Melcer Yaakov, Nimrodi Maya, Levinsohn-Tavor Orna, Gal-Kochav Maayan, Pekar-Zlotin Marina, Maymon Ron
From the Department of Obstetrics and Gynecology, The Yitzhak Shamir Medical Center (formerly Assaf Harofeh Medical Center), affiliated to the Sackler Faculty of Medicine, Tel Aviv University, Tel Aviv, Israel (all authors)..
From the Department of Obstetrics and Gynecology, The Yitzhak Shamir Medical Center (formerly Assaf Harofeh Medical Center), affiliated to the Sackler Faculty of Medicine, Tel Aviv University, Tel Aviv, Israel (all authors).
J Minim Invasive Gynecol. 2021 Aug;28(8):1484-1489. doi: 10.1016/j.jmig.2020.11.019. Epub 2020 Nov 26.
To evaluate the efficacy of flushing the uterine cavity with lidocaine before hysterosalpingo-foam sonography (HyFoSy) to reduce procedure-related pain.
A double-blind randomized controlled trial was conducted at the Department of Obstetrics and Gynecology, Shamir Medical Center, Israel between June 2020 and September 2020 involving 80 women undergoing a HyFoSy procedure.
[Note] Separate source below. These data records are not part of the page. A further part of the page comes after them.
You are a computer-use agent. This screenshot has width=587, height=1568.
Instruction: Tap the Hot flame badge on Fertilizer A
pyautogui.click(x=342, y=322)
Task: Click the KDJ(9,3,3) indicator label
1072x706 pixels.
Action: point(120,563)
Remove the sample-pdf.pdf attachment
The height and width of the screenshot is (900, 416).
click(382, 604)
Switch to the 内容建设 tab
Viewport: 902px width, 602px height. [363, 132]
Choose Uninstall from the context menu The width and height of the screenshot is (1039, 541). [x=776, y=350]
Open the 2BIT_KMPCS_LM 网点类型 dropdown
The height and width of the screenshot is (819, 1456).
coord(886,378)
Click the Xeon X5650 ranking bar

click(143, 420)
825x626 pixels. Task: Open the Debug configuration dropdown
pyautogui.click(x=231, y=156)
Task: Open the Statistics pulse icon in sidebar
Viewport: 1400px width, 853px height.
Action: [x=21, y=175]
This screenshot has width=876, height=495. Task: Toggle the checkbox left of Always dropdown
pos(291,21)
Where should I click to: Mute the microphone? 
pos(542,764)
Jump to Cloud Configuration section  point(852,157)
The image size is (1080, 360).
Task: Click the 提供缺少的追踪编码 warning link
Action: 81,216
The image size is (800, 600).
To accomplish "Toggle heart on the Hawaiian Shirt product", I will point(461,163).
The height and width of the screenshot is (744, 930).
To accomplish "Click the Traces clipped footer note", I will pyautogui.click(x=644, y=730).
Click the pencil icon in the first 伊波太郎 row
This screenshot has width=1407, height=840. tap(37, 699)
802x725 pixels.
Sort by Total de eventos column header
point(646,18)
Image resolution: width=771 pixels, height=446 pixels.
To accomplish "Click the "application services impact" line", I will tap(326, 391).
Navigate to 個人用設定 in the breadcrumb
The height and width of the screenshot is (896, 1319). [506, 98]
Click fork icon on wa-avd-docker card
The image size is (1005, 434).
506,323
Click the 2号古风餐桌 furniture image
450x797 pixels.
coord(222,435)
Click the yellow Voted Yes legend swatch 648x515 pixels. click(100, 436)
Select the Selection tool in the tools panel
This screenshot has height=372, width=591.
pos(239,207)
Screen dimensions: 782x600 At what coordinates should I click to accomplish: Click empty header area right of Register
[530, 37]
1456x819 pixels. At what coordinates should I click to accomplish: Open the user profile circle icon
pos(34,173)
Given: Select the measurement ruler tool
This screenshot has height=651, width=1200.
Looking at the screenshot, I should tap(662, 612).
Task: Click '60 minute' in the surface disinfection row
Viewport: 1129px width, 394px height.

University-affiliated medical center.
A total of 40 women were assigned randomly to the lidocaine group and 40 to the saline (placebo) group using a predetermined randomization code. Intrauterine instillation before the procedure consisting of either lidocaine 2% or normal saline alone was conducted, respectively.
The primary outcome measure was the visual analog scale (VAS) pain score during the phase of intrauterine foam instillation reported by the women after the procedure. The VAS consisted of a 10-cm line ranging from 0 to 10 (anchored by 0 = no pain and 10 = very severe pain). On the basis of the VAS scores, the pain level ratings were classified as mild (rated 1-3), moderate (4-6), or severe (7-10).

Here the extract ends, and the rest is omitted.